Gubernur DKI Jakarta Pramono Anung menekankan pentingnya kepercayaan publik sebagai fondasi utama pertumbuhan bank daerah.
“Kalau trustnya sudah bisa dibangun, saya yakin, bank ini akan terbang. Makakolaborasi yang dilakukan dengan visa menurut saya adalah salah satu Langkah untuk membangun trust, membangun kepercayaan dengan publik,” ujar Pramono.
Pernyataan tersebut mencerminkan realitas industri perbankan nasional, di mana kepercayaan dan reputasi menjadi kunci di tengah persaingan ketat serta percepatan digitalisasi. Data Otoritas Jasa Keuangan menunjukkan, transaksi non-tunai di Indonesia terus tumbuh dua digit setiap tahun, seiring meningkatnya mobilitas masyarakat dan aktivitas ekonomi lintas negara.
Direktur Utama Bank Jakarta Agus H. Widodo menegaskan bahwa peluncuran Kartu Debit Visa bukan sekadar ekspansi produk, melainkan bagian dari transformasi menyeluruh institusi. “Peluncuran Kartu Debit Visa Bank Jakarta bukan sekadar peluncuran produk, tetapi merupakan milestone penting dalam perjalanan transformasi Bank Jakarta. Melalui kartu ini, kami memperkuat kapabilitas transaksi nasabah sekaligus menegaskan arah Bank Jakarta sebagai bank yang semakin modern, kompetitif, dan terhubung secara global,” ujarnya.
Agus menambahkan, penguatan transaksi menjadi fondasi utama dalam membangun hubungan jangka panjang dengan nasabah sekaligus menciptakan pertumbuhan yang sehat dan berkelanjutan—sejalan dengan tuntutan industri perbankan yang semakin berbasis teknologi dan pengalaman pengguna.
Dari sisi mitra global, Visa melihat kolaborasi ini sebagai bagian dari komitmen mendorong transformasi digital perbankan Indonesia.
“Merupakan sebuah kebanggaan bagi Visa untuk mendukung Bank Jakarta dalam peluncuran Kartu Debit Visa terbaru yang dirancang untuk menghadirkan pengalaman transaksi yang aman, praktis, dan terhubung secara global… Kolaborasi ini menegaskan komitmen Visa dalam mendorong transformasi digital dan memberikan pengalaman pembayaran yang tepercaya sesuai kebutuhan nasabah masa kini,” jelas Vira Widiyasari.
Kartu Debit Visa Bank Jakarta hadir dalam dua varian—Visa Classic dan Visa Platinum—termasuk opsi berbasis prinsip syariah.

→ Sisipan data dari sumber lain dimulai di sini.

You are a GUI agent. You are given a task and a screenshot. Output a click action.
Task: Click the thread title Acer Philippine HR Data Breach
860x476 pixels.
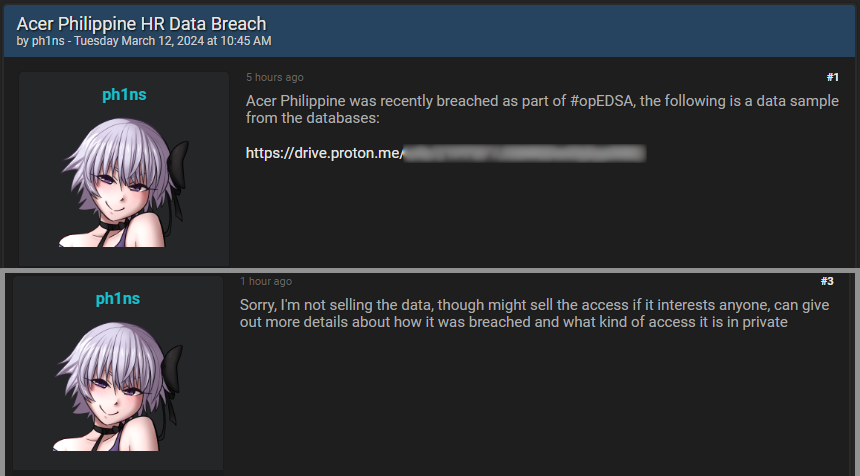pos(141,23)
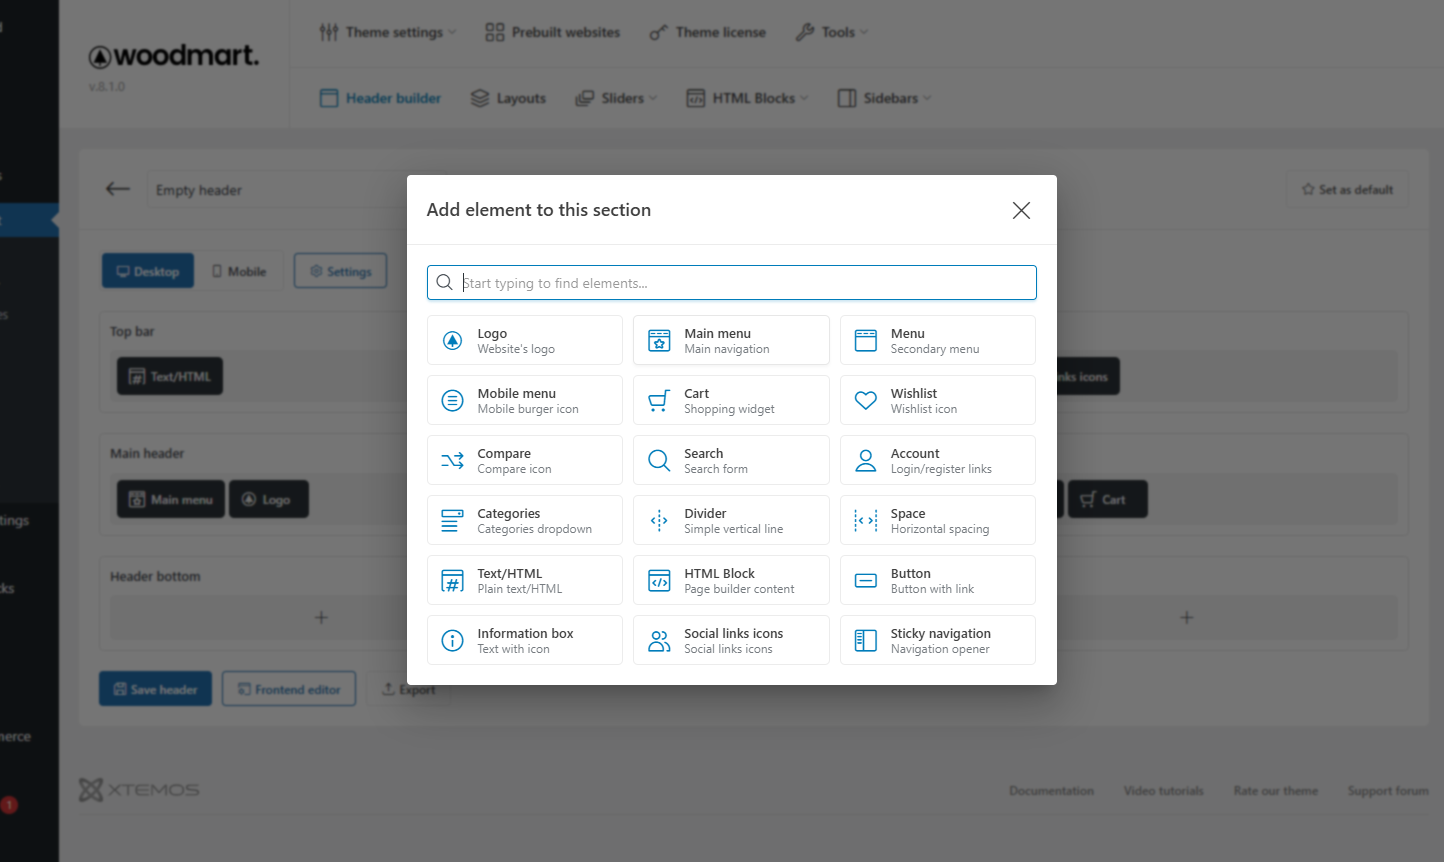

Kartu ini dapat digunakan di jutaan merchant dan ATM berlogo Visa di seluruh dunia, baik untuk pembayaran ritel, transaksi e-commerce, maupun penarikan tunai saat bepergian ke luar negeri.
Dari aspek keamanan, kartu ini telah dilengkapi teknologi chip EMV untuk menekan risiko skimming serta proteksi 3D Secure pada transaksi online. Langkah ini sejalan dengan tren global di mana keamanan siber menjadi prioritas utama dalam sistem pembayaran digital.
Peluncuran ini juga memperkaya ekosistem pembayaran Bank Jakarta, menghadirkan pengalaman transaksi yang lebih seamless, fleksibel, dan selaras dengan gaya hidup masyarakat urban yang semakin global.
Sebagai bagian dari perayaan peluncuran, Bank Jakarta menawarkan berbagai program promo dan apresiasi, mulai dari diskon di merchant pilihan, promo belanja ritel nasional dan internasional, hingga program reward transaksi bagi pemegang Kartu Debit Visa Bank Jakarta.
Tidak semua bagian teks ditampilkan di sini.